On hearing the Rotel, I felt my Moon I-5 was controlling my speakers (Celestion Ditton 551 from 1978) too well. It was like the Moon had a vice like grip over the bass and the start-stop motion meant the speakers could not express themselves properly. My speakers needed a little more freedom to do their thing. Also, the Rotel allowed the AT440mlb to sound pretty good.
Enter the A&R A60 (earliest model) collected as lockdown was beginning. Bought and sounded pretty good, but preferred a Grado f1+ cartridge into the phono stage. Line output was comparable with the Rotel. Closer inspection saw the A60 had over 1V on one of the speaker outputs so this needed to be sorted. I liked the sound of the A60 but felt the output bias needed some attention, even though the sound was not affected. The amp was dropped off at Juancho's after a discussion on what could be done. The plan was to implement many of the DungeonDecibels mods. I was excited to see what the amp was capable of.
Next into the ring is the Rotel RX503. Found on eBay, an upgrade on the RX203 and undergone a total recap and service by an hobbyist. This was bout 2 weeks after lockdown. This amp seemed to offer me everything I wanted, the old amp but bigger and it will last longer. The amp was located in Hull and would take some time to transport to London via Birmingham due to corona virus. The amp sat stationary in Hull for 2 months before it began its journey.
Two weeks ago I received the Rotel RX503. It sat on my floor as I was away camping. On the way back from camping, I collected the A&R A60.
A&R A60 - total cost £120 to buy and £500 to service.
Rotel RX503 - total cost £200
Which sounds better? Of course its the A60! I plugged in the RX503 and it did not sound as good as the RX203. I listened to it for about a week, leaving it on when I went out and letting the components settle or burn in. It is starting to settle and is sounding better. But then I thought I would plug in the A60. With no settling in it sounds great. Easy to listen to, spacious, tonality is right, listening to the music, not the hifi.
So, why does the RX503 need to be burned in but the A60 does not?
Does the burning in of the RX503 relate to cheaper components used to service it? More expensive components were used to restore the A60. Is it the fact that Juancho did the work on the A60 and knows what he is doing so is mer sympathetic to the flow of those pesky electrons? Is it that all new components need burn in but, depending on the quality of the electrical components, some start off better than others? As the A60 components are better quality, they start at a better level?
Photos of the RX503 - https://photos.app.goo.gl/VpcKyQnFxJR19hRL6 I need to open up the A60 next.

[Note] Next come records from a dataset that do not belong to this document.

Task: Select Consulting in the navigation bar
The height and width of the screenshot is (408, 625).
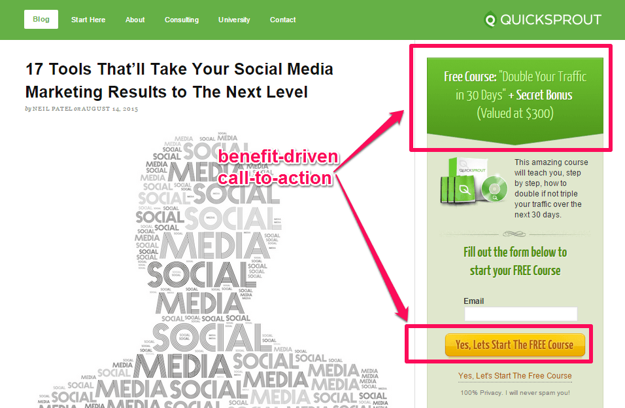Action: (x=182, y=20)
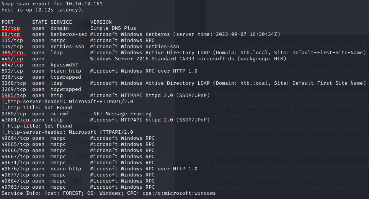Select the 88/tcp kerberos-sec port line
Screen dimensions: 369x199
pyautogui.click(x=141, y=34)
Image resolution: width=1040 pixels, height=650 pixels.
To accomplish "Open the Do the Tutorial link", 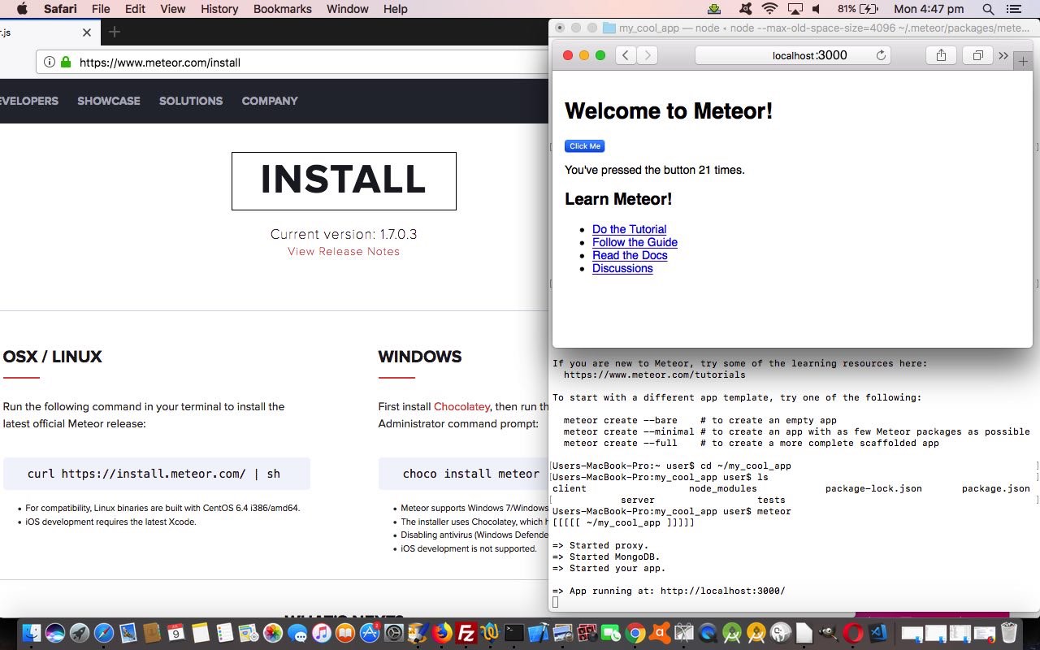I will pos(629,229).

(By the way, the A60 really gels with the Celestions, Technics 1210's, Audio Technica AT440mlb and I am very happy with the £620 total cost of a little old A&R A60. There will be a Moon I-5 to leave this house, as will the phono stage. Both need different companions to live a happier life. Oh dear, are hifi components like relationships, some combinations are better than others?)

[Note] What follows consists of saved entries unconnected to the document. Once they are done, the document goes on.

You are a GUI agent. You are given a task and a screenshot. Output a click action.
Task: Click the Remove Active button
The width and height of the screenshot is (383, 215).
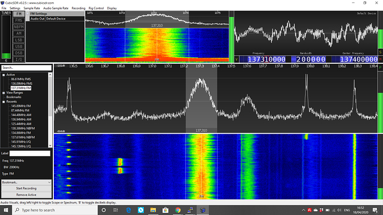[27, 194]
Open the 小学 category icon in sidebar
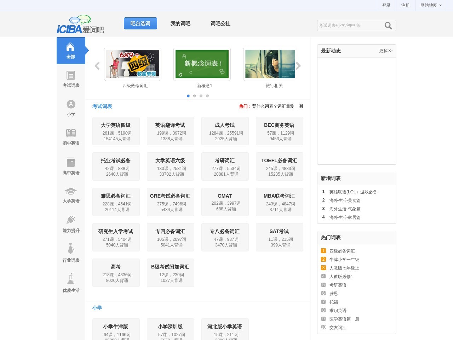This screenshot has width=453, height=340. (70, 104)
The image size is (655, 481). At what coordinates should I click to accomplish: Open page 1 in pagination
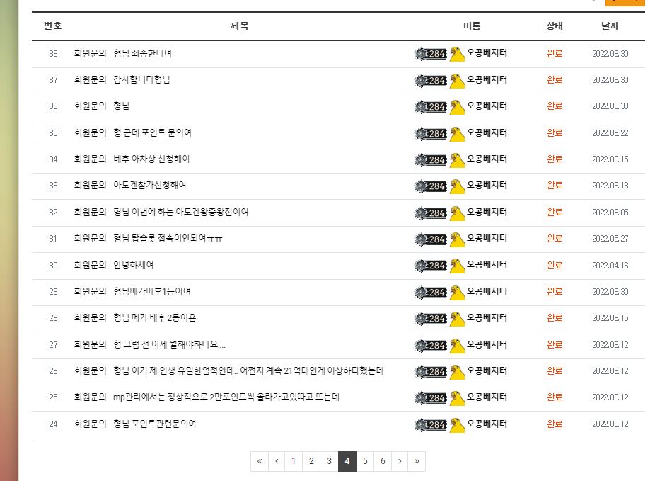(294, 461)
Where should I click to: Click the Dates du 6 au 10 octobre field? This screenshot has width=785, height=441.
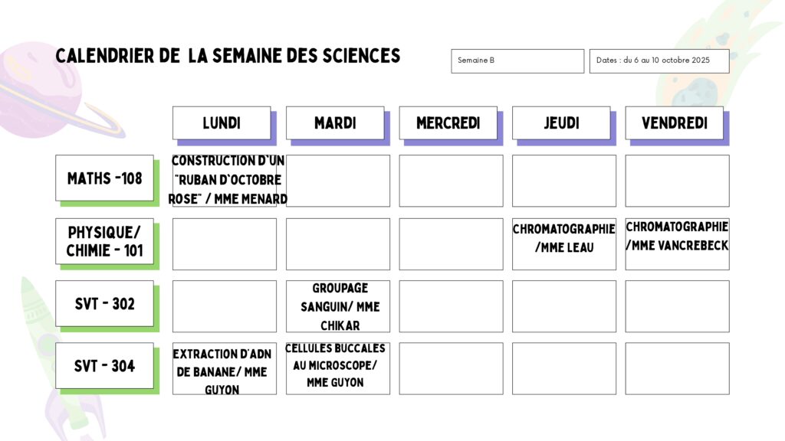click(659, 61)
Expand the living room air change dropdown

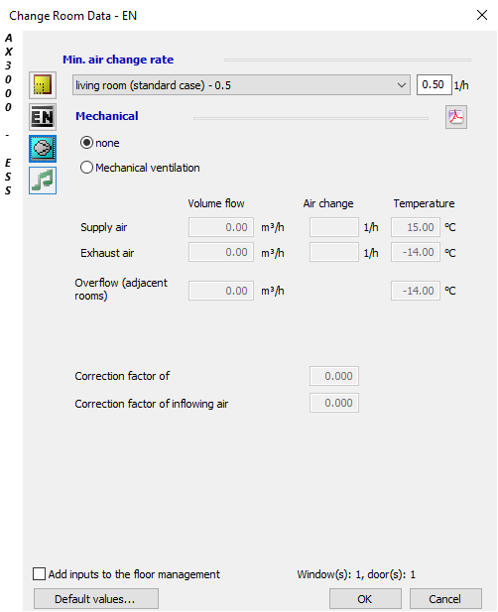[241, 85]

I have found this part of my hifi journey interesting. What is possible with these old amps?
Do old amps need old speakers? Is this how they are designed?
And, the most interesting question, was more asked of older amps? They had to amplify tiny MM and radio signals, and that's it. Later they had to amplify reel to reel signals. Now amps have to amplify 2V, much easier, surely?